**EXTRACT**:
* Begin *

# Inkbird Itc-308 alternative to Coolbot?



## we5inelgr

Hi forum,

I'm building a ~185 cu ft coldbox for winemaking / wine storage (aging) for my garage in N CA. Ambient temp in the summer, early fall is often high 80's to mid 90's. The box is insulated and will be cooled using a 6150 BTU window a/c unit (got a great deal on it, otherwise, would have gone with a 5k). 

It's nearly completed, I tested it the other day and got the box down to 62 F fairly quickly then the a/c cycled off.

I'd like the get the a/c to cool down to 55 - 60 F. I'm not an electrician, nor electrically inclined so building something from scratch isn't my cup o joe. I'd also like to stay away from dropping $350+ on a coolbot which I know would accomplish what I'm looking for.

With that in mind, would the Inkbird Itc-308 be a viable alternative to a Coolbot for getting the window a/c unit to cool lower than it's factory minimum (~62 F)?

* End *

**DATASET ENTRIES**:
* Begin *

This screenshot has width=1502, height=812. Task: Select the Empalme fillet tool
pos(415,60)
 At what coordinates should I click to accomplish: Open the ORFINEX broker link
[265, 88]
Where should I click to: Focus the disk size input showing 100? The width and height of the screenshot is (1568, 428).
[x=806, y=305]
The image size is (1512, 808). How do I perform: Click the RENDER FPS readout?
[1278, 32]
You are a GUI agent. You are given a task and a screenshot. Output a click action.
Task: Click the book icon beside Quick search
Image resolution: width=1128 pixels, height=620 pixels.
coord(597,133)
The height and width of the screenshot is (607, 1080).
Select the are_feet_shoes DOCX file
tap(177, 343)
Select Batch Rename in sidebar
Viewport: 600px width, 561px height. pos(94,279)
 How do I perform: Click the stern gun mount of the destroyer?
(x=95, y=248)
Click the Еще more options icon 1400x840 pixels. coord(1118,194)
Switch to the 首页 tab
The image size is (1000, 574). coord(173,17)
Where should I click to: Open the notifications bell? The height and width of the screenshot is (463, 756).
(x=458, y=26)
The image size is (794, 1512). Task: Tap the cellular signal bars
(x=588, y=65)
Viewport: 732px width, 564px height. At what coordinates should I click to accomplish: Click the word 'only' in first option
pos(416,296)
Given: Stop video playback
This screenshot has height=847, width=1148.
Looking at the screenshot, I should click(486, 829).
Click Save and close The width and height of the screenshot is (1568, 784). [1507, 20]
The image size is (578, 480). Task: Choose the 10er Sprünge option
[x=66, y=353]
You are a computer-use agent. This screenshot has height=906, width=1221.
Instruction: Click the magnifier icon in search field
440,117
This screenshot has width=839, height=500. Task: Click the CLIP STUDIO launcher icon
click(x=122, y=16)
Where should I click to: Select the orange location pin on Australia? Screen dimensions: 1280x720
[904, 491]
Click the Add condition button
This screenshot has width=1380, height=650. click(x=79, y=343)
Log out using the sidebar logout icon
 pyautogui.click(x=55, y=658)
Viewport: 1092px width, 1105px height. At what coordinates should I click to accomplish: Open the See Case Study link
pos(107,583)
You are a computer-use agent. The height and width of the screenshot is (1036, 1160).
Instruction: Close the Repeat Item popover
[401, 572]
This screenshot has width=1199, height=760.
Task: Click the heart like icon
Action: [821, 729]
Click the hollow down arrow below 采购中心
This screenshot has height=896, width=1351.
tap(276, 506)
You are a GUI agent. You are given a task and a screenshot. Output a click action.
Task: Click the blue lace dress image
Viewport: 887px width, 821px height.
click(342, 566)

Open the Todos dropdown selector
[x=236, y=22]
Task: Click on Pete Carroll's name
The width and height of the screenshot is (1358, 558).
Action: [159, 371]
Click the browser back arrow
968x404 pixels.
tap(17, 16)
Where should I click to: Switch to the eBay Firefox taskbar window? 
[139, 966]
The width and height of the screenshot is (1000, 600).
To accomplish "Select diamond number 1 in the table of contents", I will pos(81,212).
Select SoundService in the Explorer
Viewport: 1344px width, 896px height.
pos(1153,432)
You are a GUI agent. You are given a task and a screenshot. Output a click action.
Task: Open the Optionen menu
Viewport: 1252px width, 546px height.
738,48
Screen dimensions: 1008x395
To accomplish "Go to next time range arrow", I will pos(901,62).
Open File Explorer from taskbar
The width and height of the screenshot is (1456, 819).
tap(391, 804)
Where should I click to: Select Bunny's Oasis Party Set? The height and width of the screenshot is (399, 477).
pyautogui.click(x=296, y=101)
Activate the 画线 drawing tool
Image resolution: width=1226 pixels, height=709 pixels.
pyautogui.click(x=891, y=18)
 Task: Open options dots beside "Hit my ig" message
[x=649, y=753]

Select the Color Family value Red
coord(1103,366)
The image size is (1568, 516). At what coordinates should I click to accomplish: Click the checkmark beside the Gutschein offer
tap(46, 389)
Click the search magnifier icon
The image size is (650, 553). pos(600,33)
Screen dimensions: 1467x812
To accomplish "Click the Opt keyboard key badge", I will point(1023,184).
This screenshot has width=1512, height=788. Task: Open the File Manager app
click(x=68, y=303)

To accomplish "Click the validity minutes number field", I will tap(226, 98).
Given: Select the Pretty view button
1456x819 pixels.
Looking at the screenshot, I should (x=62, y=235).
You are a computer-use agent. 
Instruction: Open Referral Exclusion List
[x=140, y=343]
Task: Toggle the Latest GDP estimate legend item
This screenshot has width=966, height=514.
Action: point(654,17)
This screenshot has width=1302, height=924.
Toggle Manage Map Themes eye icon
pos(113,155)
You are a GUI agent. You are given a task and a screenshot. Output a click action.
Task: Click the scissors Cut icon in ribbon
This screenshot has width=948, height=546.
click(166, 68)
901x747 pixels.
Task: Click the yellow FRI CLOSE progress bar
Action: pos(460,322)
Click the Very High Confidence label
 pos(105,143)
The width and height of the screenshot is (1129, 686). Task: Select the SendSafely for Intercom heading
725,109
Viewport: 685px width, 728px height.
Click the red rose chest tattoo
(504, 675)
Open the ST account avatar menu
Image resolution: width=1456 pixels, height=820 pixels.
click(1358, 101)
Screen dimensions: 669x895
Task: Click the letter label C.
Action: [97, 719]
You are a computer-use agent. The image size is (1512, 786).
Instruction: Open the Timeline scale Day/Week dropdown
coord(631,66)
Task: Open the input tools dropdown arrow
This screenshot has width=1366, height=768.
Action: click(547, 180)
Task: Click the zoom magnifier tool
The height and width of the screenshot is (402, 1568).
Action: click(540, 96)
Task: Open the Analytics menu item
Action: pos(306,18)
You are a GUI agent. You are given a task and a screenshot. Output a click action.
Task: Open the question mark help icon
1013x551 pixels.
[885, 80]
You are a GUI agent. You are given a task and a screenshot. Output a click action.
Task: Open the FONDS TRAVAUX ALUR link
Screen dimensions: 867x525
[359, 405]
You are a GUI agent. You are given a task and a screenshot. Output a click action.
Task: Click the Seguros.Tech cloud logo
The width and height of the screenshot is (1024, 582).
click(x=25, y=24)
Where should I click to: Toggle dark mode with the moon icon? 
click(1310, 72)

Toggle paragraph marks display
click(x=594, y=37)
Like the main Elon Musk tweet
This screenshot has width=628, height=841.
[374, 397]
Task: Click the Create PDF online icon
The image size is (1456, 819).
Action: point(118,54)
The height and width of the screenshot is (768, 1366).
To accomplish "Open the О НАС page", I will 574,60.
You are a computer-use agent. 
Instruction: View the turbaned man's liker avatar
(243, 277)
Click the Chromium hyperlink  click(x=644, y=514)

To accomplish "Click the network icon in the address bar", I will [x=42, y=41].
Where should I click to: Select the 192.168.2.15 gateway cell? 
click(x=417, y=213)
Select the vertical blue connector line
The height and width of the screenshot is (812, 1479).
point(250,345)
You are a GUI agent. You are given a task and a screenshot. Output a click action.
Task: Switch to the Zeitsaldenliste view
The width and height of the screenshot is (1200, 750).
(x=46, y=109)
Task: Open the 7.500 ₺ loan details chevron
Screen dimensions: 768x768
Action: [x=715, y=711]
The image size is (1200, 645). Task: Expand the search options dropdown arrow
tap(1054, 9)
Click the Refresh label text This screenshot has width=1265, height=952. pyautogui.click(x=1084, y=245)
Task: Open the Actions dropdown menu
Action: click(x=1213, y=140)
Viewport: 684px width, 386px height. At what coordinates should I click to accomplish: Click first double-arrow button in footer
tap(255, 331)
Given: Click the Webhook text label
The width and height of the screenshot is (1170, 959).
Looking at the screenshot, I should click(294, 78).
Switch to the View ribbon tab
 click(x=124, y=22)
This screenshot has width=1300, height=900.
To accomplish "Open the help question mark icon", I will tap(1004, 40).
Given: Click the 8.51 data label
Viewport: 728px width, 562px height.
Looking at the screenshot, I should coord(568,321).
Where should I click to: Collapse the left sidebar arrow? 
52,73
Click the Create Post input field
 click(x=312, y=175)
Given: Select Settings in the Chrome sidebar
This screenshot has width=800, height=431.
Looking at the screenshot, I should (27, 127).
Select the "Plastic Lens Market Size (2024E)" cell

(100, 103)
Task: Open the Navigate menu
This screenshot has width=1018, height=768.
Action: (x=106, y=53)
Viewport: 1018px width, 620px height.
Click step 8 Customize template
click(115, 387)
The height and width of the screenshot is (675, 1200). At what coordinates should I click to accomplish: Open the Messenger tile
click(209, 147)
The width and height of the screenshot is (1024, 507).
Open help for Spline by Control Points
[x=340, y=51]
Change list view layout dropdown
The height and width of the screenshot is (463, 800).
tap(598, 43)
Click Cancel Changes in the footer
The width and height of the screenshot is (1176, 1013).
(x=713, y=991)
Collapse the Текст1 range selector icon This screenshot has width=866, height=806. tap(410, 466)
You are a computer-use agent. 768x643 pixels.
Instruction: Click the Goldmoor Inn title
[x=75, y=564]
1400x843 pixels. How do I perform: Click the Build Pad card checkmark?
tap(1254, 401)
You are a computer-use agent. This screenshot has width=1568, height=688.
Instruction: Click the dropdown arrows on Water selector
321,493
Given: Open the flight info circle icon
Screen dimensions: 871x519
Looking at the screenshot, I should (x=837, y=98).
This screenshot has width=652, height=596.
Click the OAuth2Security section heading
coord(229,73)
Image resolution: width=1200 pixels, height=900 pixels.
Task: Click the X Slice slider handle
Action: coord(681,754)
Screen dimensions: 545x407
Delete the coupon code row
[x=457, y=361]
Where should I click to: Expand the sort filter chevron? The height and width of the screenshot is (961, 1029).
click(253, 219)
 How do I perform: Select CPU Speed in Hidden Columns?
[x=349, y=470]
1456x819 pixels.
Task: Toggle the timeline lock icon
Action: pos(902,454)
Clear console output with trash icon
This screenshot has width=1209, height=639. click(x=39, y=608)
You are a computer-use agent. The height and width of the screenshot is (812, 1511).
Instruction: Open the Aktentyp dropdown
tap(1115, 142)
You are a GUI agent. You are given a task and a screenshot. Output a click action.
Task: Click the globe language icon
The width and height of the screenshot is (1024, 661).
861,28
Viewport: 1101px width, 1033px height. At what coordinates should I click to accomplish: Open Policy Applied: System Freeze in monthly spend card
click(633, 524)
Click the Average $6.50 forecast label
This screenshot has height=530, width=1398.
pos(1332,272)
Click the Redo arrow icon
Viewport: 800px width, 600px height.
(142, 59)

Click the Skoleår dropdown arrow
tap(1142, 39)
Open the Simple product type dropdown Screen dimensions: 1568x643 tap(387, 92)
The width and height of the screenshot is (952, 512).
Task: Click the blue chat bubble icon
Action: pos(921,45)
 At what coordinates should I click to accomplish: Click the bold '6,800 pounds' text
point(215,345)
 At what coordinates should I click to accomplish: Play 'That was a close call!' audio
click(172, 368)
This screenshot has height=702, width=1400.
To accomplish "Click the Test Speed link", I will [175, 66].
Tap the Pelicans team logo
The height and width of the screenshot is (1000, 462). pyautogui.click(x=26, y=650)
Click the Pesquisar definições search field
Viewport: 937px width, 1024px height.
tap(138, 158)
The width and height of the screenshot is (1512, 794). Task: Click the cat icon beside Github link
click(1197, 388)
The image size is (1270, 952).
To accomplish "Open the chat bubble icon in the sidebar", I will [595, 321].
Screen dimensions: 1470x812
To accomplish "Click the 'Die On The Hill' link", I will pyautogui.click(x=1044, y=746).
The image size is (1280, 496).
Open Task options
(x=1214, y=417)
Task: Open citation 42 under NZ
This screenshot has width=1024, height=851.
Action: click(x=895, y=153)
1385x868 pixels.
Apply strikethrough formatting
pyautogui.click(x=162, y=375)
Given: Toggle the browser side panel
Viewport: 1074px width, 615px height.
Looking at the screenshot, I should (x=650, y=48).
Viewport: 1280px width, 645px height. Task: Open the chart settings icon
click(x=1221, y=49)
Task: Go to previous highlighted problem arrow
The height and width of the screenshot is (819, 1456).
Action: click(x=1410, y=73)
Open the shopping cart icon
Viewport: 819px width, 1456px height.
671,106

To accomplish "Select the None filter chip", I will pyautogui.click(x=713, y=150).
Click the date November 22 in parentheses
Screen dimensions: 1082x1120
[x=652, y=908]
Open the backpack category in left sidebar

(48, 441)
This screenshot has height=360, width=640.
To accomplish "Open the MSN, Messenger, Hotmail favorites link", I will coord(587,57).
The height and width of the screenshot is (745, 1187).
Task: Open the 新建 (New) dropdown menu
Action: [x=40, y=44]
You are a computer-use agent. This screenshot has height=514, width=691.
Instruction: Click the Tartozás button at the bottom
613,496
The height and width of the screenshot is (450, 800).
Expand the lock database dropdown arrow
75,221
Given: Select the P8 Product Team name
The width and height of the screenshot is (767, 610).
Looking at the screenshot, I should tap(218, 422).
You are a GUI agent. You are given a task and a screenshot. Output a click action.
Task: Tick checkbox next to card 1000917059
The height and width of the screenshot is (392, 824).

* End *

**GIVEN INSTRUCTION**:
Reproduce the entire forum post above about cooling a wine coldbox with a window air conditioner, word for word.

**RESPONSE TO THE EXERCISE**:
# Inkbird Itc-308 alternative to Coolbot?



## we5inelgr

Hi forum,

I'm building a ~185 cu ft coldbox for winemaking / wine storage (aging) for my garage in N CA. Ambient temp in the summer, early fall is often high 80's to mid 90's. The box is insulated and will be cooled using a 6150 BTU window a/c unit (got a great deal on it, otherwise, would have gone with a 5k). 

It's nearly completed, I tested it the other day and got the box down to 62 F fairly quickly then the a/c cycled off.

I'd like the get the a/c to cool down to 55 - 60 F. I'm not an electrician, nor electrically inclined so building something from scratch isn't my cup o joe. I'd also like to stay away from dropping $350+ on a coolbot which I know would accomplish what I'm looking for.

With that in mind, would the Inkbird Itc-308 be a viable alternative to a Coolbot for getting the window a/c unit to cool lower than it's factory minimum (~62 F)?